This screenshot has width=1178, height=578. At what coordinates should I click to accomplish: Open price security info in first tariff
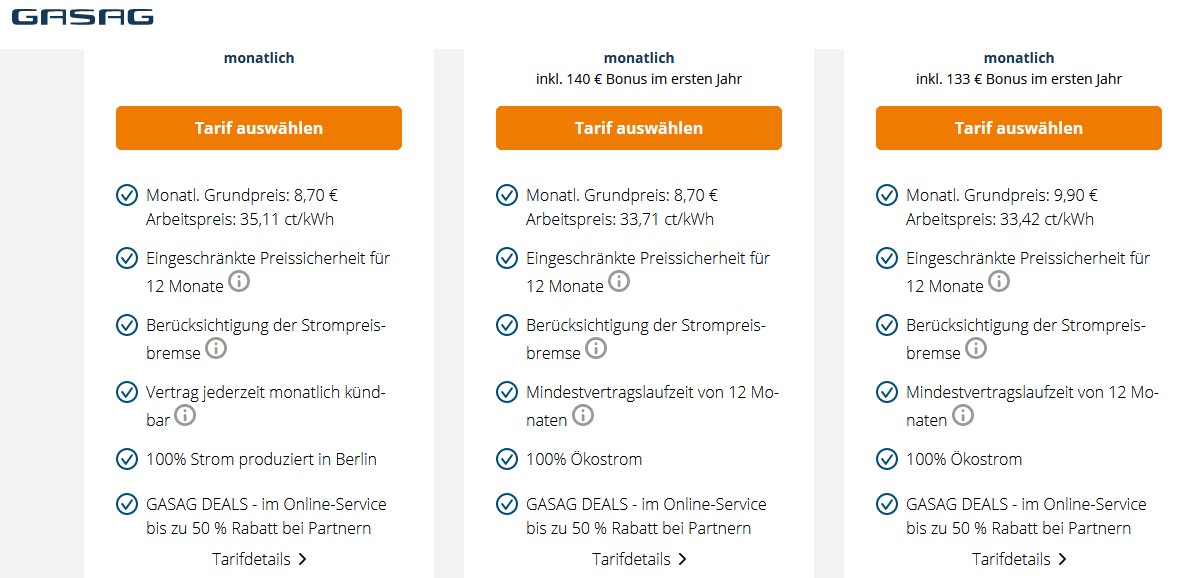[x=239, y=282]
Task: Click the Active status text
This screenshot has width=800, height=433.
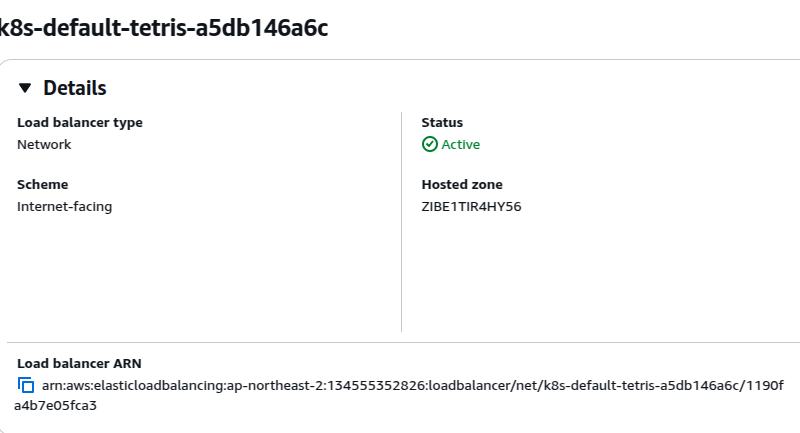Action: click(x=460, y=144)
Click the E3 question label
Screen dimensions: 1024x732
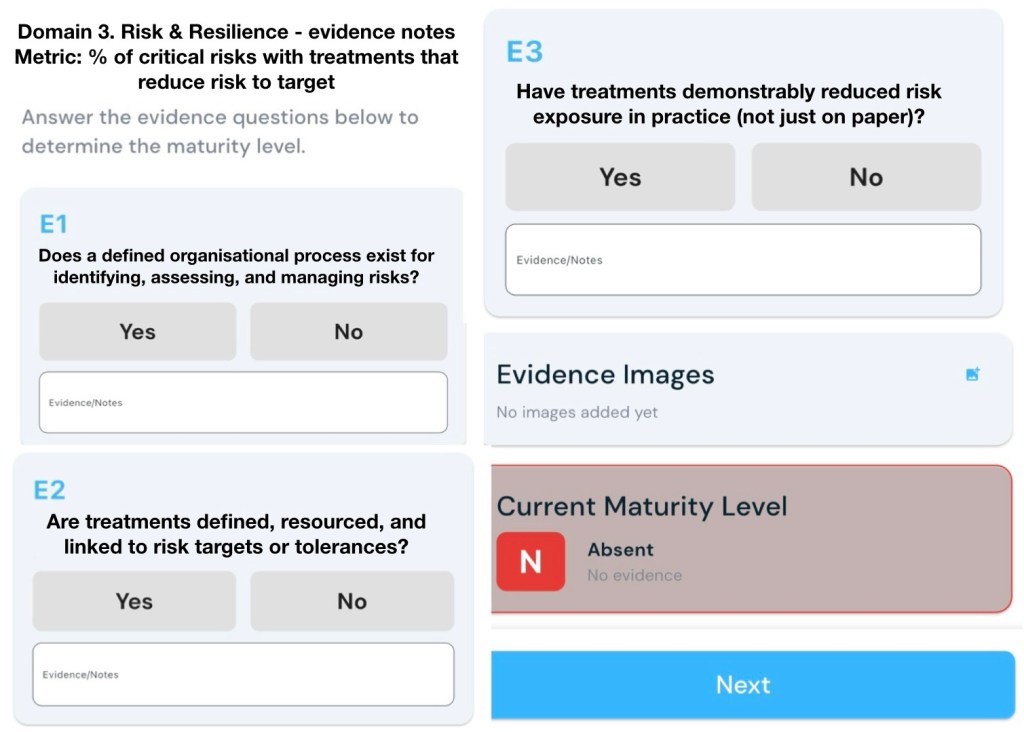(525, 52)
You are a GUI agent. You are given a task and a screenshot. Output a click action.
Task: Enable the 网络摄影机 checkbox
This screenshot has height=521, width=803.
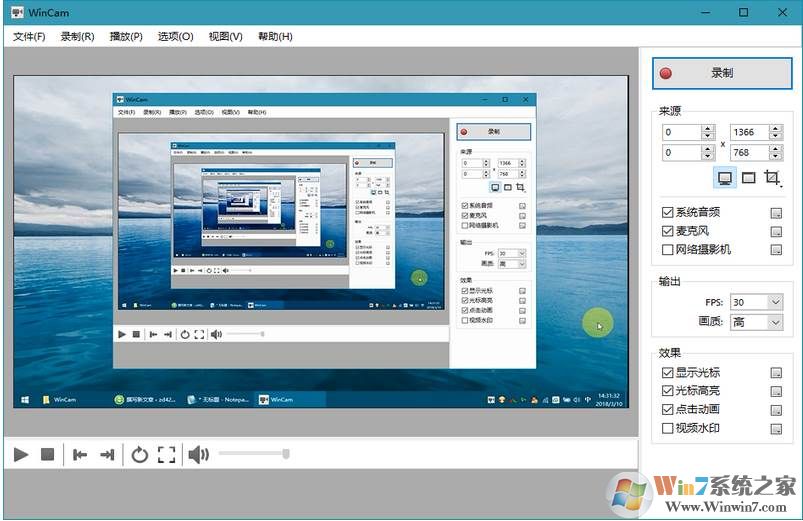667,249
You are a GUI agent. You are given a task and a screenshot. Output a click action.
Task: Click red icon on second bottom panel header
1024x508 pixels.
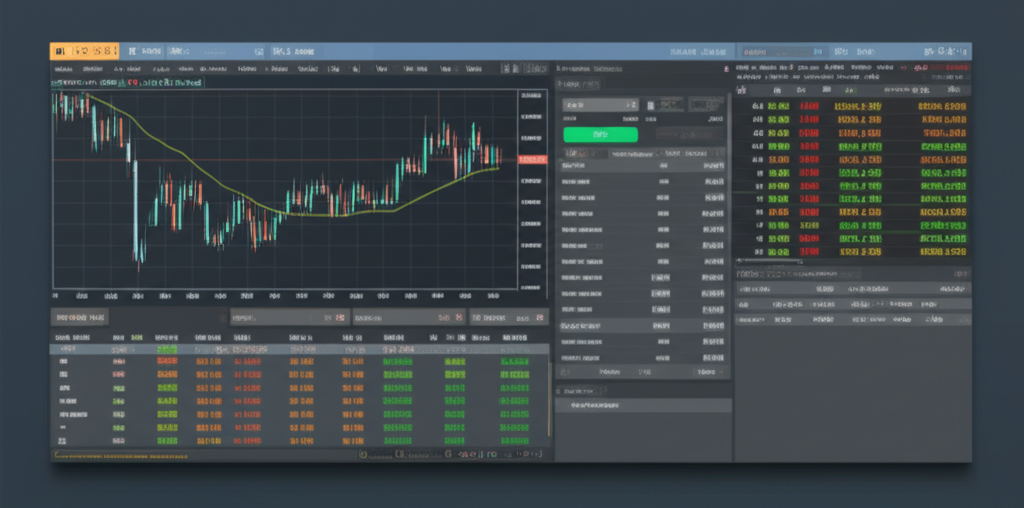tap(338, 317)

--

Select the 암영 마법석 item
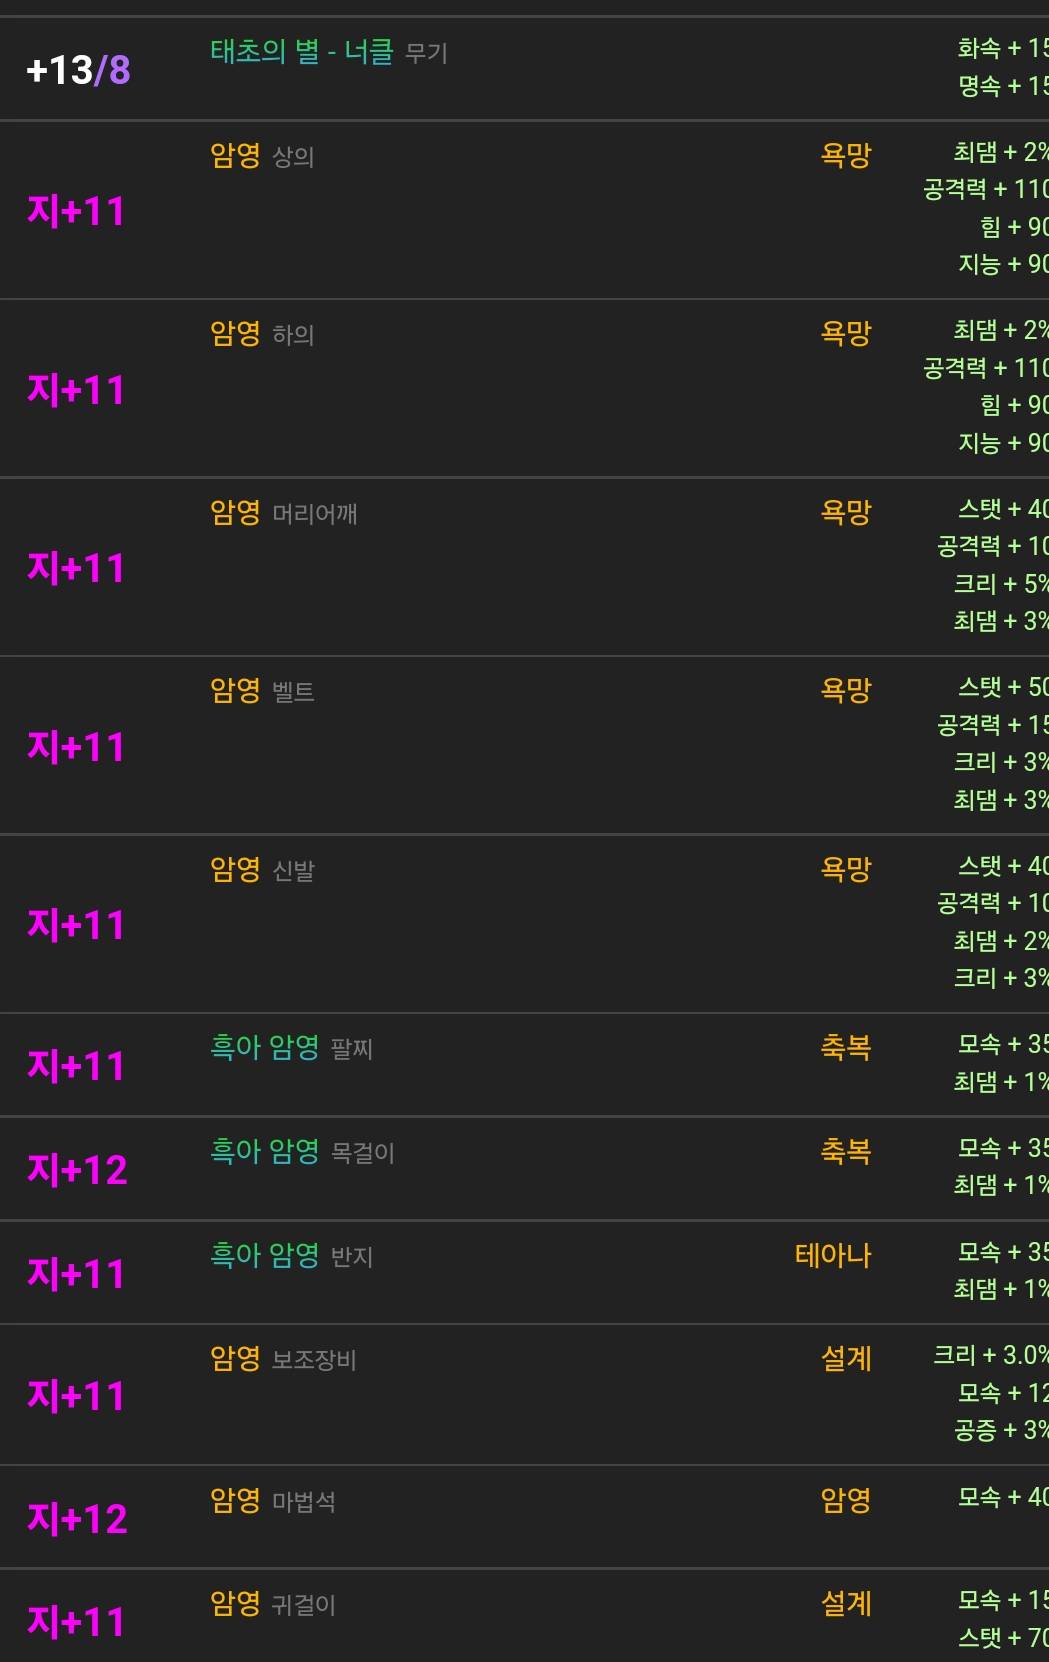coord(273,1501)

* * *

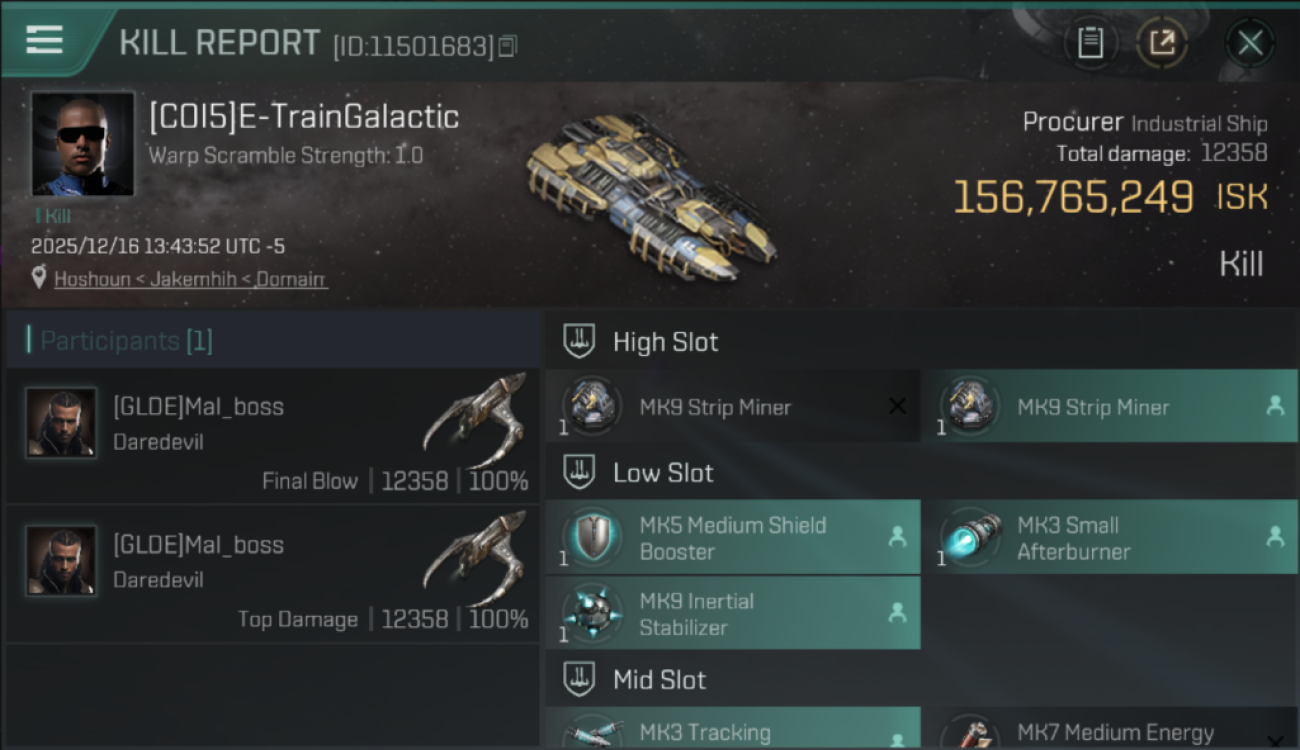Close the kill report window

** Exercise **
Taking the material above, give again exactly the lines from the one holding "This screenshot has width=1178, height=578." through the one holding "Task: Click the Active status text", with both ends and without pictures.

** Solution to this problem **
This screenshot has width=1178, height=578. At what coordinates should I click to accomplish: Open price security info in first tariff
[x=239, y=282]
Task: Click the Active status text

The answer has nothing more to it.